Chapter 8/ 2007
“He is sovereign!”
My orientation at the hospice consists of tailing a Filipino nurse around the length and breadth of every inch of Los Angeles County in my 69 Chevy Malibu. Even though he has been to our cases numerous times, he manages to get lost traveling to each of them, way lost, miles away from our destination.
The price of gas goes up daily. No one I know quite understands the logic behind this. Like Pavlov’s dogs, we insert our credit and debit cards into greedy gas pumps and subtract money from our food budgets.
“Shouldn’t we be driving together?” I ask the nurse. “We can talk about the cases and you can tell me how things work.”
“I wouldn’t be getting milage money if we drove together.”
I think that is what he said.
“We could drive in your car, that would work,” I tell him.
Fingering the quarter size glass beads on his necklace, he does not answer. Or, maybe he does. He never speaks above a whisper. The patients can not hear him, I can not hear him, the low hum of his voice leaving me without a clue as to what the job entails. During my week with the whisperer, I spend seventy-five dollars on gas. After a week of an orientation I never heard, I am sent out on my own. The patient part of the gig I can do, always could, but the paperwork I can not get a handle on, being that it was never explained to me. Or, maybe it was and I just never heard it. I am working part-time and spending one hundred dollars a week on gas. Lucky.
My first patient has been transferred from a hospital in Simi Valley to a nursing home on Martin Luther King Boulevard, its location within spitting distance of the University of Southern California. In a coma, he is what we in hospice world call “actively dying.” I enter his room to find an overweight nurse’s aide in a purple midriff baring scrub outfit feeding him mashed potatoes. Nice touch, but he is lying flat in bed.
“Please stop that right now,” I tell her. “He can’t swallow. And if he could, you would need to elevate the head of his bed.”
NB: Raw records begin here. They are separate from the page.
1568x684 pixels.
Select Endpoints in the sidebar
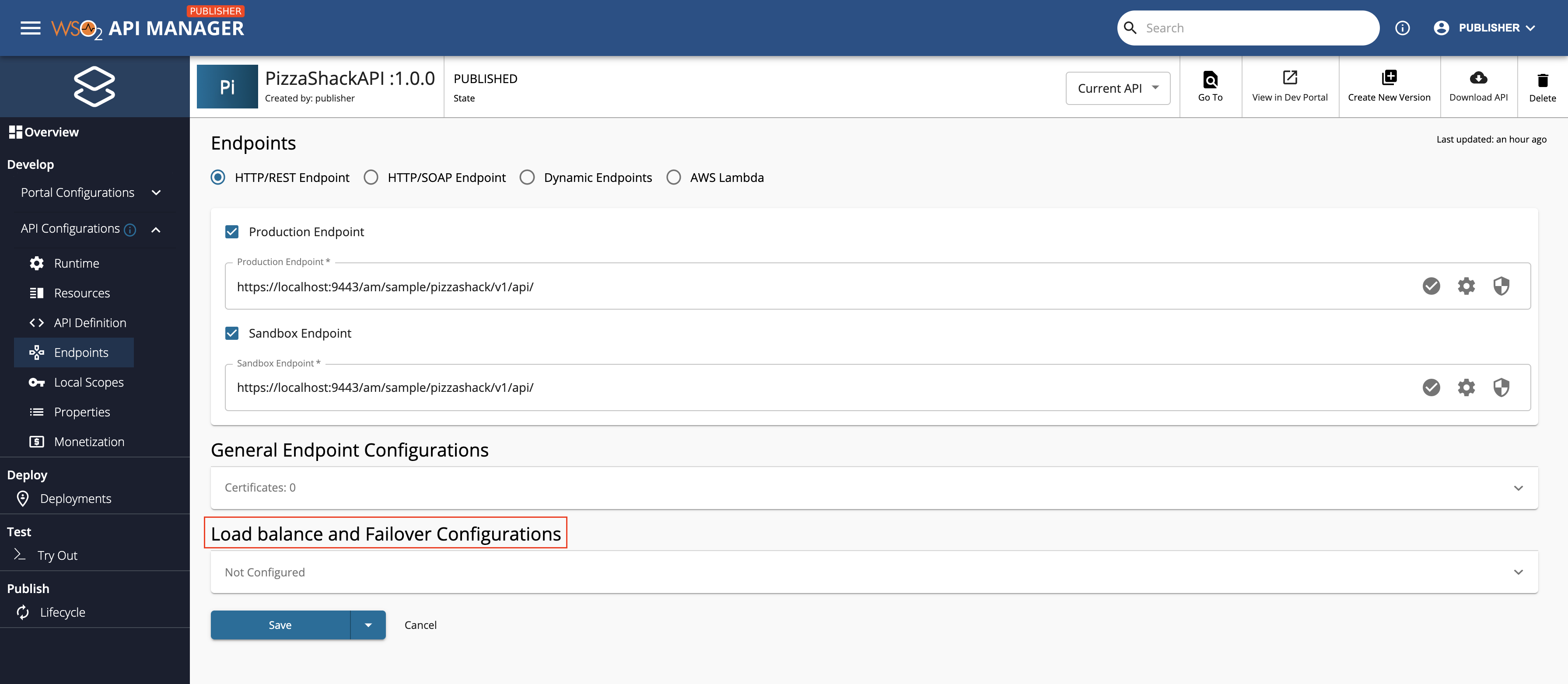pyautogui.click(x=81, y=352)
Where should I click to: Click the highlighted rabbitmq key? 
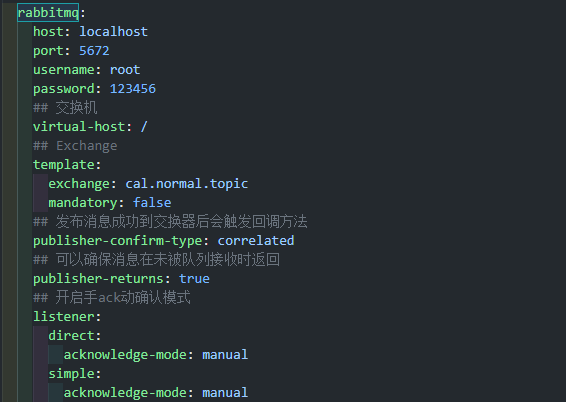click(x=48, y=13)
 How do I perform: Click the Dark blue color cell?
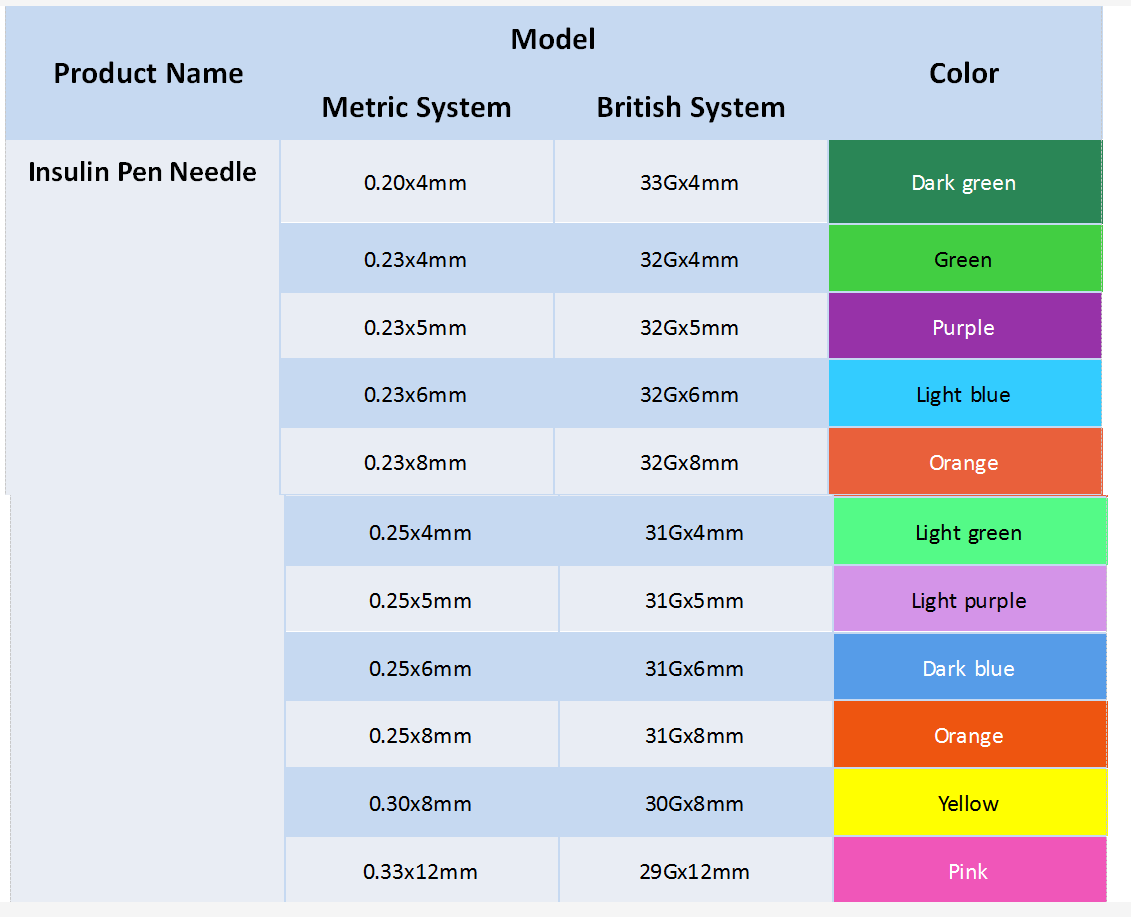pyautogui.click(x=969, y=669)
“I was told to feed him and I am.”
I empty the food on my patient’s tray into the garbage can in the bathroom. I call his sister in Utah to tell her he has arrived safely, but that he will, at best, not last more than twenty-four hours.
“Could you do something for me?” she asks.
“Whisper in his ear that all is forgiven. Tell him I love him.”
I say the words into my patient’s ear. I cry. His unblinking eyes stare up at the cracks in the dirty ceiling. Like the sweet smelling air which floats over the pools of Bel Air, there is a fine blue mist in the room. I sit next to my patient and hold his hand. The patients on either side of us smile at me when I get up to use the bathroom.
“Where are you going for the rest of the day?” my dreadlock wearing Nurse Manager squawks over the walkie-talkie speaker of my agency issued cell.
“I’m staying here with him. He shouldn’t be alone.”
“You’ve done your job. Move on to your next patient. You’re not getting paid to see one patient a day.”
I cut off the walkie-talkie speaker.
It is President’s Day. Traffic is minimal in the City of the Angels, allowing me to visit my patient two more times before I go home for the day. He dies alone at four in the morning, surrounded on each side by sleeping roommates, their TVs blasting “Law and Order” reruns in a futile attempt to keep death out of their room.
Paperwork wise, I am not working out at the agency. I can never seem to get it straight. My inbox is stuffed to the max with forms I have spent hours conscientiously filling out, each wearing a different colored post-it note telling me to redo everything. Redo each headache inducing form. All are autographed with smiley faces by the dread or her co-conspirator, the gospel loving Nurse Manager.
To explain the clerical fiasco I find myself in, I set up a meeting with the two on a Monday morning at 9 AM.
“It’s your responsibility to ask questions if your knowledge base is lacking,” the gospel nurse says.
“I’ve asked…I asked. The guy never spoke above a whisper, I couldn’t make out a word he said.”
The dread traces the outline of the Seconal pill tattoo on her forearm with a bright blue Sharpie.
“You get too close to your patients,” the dread says. “How do you feel when you leave a patient’s home?”
“I’m not following you,” I answer.
“Do you feel like a friend? A nurse? A professional? Before you answer, center yourself and take a deep breath from your belly. Breathe out your answer.”
“What are you talking about? I just want to know how to do the paperwork.”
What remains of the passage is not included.